-- Records supplied start --

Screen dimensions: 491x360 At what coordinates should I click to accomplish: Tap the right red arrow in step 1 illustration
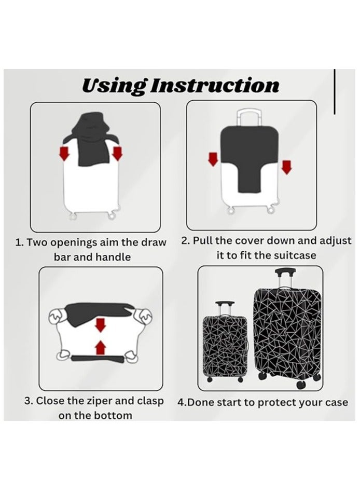click(117, 153)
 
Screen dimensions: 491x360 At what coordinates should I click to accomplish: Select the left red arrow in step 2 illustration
click(213, 159)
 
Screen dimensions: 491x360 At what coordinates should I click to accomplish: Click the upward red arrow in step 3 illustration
click(101, 346)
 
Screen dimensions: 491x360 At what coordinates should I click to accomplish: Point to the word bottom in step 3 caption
click(113, 416)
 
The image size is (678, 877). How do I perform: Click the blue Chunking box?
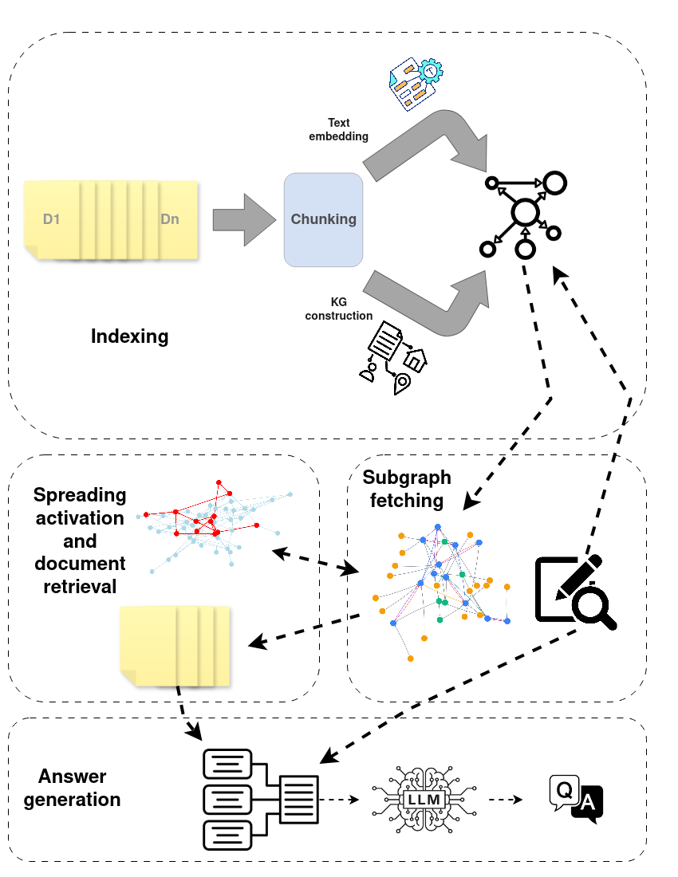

-- Records supplied end --

• _Exercise details_
Rewrite the records from the start up to and including the line with "click(101, 346)", replacing "red arrow" with "orange arrow" and keeping everything else the same. Leave the pictures out.

• _Result below_
Screen dimensions: 491x360 At what coordinates should I click to accomplish: Tap the right orange arrow in step 1 illustration
click(117, 153)
 
Screen dimensions: 491x360 At what coordinates should I click to accomplish: Select the left orange arrow in step 2 illustration
click(213, 159)
 
Screen dimensions: 491x360 At what coordinates should I click to accomplish: Click the upward orange arrow in step 3 illustration
click(101, 346)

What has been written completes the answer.